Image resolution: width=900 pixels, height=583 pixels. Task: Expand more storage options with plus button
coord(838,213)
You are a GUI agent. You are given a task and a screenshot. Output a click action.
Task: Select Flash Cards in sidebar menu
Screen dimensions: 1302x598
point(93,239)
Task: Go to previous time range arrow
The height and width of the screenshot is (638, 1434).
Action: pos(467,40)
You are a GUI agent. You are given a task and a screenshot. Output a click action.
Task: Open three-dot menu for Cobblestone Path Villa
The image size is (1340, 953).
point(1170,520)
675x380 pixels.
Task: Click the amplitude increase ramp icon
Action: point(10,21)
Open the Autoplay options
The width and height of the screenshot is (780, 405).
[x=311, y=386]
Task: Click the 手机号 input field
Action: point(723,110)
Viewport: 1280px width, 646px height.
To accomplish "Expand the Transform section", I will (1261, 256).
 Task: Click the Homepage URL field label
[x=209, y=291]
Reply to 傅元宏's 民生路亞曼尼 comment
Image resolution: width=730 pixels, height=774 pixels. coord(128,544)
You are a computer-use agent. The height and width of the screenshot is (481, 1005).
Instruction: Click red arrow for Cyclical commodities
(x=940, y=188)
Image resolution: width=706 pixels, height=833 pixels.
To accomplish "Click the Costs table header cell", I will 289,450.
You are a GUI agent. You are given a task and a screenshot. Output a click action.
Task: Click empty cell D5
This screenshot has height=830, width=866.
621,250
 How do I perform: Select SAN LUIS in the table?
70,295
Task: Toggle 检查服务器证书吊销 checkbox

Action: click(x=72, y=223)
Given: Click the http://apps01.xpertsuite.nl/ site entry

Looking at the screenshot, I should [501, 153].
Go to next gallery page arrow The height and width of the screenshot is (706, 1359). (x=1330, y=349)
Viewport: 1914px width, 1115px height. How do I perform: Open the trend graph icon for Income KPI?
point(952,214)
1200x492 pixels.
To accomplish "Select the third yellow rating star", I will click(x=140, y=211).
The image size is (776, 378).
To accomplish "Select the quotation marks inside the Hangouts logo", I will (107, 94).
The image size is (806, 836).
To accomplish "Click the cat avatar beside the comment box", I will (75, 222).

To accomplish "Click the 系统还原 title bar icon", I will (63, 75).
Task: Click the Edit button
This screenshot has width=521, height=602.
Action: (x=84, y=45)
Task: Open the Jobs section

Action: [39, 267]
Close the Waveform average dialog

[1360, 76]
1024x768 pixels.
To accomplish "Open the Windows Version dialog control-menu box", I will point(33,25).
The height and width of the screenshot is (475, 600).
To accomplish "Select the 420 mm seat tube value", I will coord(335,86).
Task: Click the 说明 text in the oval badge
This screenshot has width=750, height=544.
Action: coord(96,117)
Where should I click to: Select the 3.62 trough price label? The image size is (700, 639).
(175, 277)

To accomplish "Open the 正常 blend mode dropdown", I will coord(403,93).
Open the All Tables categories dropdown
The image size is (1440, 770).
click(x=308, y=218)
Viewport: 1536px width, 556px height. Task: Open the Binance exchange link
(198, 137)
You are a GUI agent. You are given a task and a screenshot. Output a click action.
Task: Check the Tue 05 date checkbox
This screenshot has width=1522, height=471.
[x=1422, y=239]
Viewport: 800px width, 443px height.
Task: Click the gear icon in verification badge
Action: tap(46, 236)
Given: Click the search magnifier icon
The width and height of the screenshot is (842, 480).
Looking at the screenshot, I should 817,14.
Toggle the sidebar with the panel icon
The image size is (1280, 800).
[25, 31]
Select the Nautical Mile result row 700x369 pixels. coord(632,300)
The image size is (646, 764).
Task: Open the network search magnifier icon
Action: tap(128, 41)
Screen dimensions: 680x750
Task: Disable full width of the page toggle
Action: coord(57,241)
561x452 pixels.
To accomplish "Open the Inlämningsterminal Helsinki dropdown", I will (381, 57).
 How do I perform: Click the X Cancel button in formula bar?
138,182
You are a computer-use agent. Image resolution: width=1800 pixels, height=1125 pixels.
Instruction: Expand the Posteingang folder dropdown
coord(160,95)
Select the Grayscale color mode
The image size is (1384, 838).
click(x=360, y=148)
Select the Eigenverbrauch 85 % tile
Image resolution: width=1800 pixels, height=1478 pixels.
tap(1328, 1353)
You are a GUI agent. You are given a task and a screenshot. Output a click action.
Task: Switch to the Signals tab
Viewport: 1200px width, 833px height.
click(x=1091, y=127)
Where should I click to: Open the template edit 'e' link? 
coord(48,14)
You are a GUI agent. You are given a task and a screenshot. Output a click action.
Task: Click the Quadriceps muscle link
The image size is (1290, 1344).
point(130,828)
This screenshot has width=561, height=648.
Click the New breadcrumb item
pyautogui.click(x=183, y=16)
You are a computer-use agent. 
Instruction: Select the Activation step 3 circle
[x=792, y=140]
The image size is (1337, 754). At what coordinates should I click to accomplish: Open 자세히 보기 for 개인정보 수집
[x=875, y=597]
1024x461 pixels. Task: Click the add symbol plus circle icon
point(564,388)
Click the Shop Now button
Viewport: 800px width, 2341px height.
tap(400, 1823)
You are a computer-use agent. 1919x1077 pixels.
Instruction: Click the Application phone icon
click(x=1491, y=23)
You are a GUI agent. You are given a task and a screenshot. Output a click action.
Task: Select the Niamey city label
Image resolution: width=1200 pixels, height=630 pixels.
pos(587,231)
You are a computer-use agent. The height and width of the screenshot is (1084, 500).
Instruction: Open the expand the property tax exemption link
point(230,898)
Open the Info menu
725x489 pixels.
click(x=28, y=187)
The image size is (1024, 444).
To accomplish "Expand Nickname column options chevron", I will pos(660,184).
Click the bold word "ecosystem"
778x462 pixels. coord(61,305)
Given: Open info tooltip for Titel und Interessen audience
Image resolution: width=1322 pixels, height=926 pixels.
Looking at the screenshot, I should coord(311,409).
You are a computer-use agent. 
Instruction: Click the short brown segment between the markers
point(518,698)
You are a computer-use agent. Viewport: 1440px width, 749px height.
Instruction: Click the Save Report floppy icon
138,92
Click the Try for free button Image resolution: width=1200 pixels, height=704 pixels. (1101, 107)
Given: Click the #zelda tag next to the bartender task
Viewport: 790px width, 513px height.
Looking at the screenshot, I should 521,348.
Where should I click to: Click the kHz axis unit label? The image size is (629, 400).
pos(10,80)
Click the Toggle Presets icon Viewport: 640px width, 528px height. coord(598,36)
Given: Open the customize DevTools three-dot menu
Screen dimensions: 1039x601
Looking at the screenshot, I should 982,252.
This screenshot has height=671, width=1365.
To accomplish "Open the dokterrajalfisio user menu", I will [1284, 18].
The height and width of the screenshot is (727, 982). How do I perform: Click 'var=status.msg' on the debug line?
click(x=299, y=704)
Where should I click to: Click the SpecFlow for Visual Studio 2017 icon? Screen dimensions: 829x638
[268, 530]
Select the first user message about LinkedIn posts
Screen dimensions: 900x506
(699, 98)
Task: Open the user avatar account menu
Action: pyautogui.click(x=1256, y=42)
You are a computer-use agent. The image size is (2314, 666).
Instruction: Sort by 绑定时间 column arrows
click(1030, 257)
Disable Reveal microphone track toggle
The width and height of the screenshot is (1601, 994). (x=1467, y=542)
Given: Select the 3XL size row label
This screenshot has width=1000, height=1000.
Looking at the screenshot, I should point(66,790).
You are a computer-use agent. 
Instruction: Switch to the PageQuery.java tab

+ + + + + + +

**Exercise brief**
Gather all lines of the records that include the word "computer".

**Output for this exercise**
You are a computer-use agent. The height and width of the screenshot is (481, 1005).
You are a computer-use agent. Image resolution: width=1800 pixels, height=1125 pixels.
You are a computer-use agent. 
You are a computer-use agent. 1919x1077 pixels.
You are a computer-use agent. The height and width of the screenshot is (1084, 500).
You are a computer-use agent. 
You are a computer-use agent. Viewport: 1440px width, 749px height.
You are a computer-use agent. The image size is (2314, 666).
You are a computer-use agent. 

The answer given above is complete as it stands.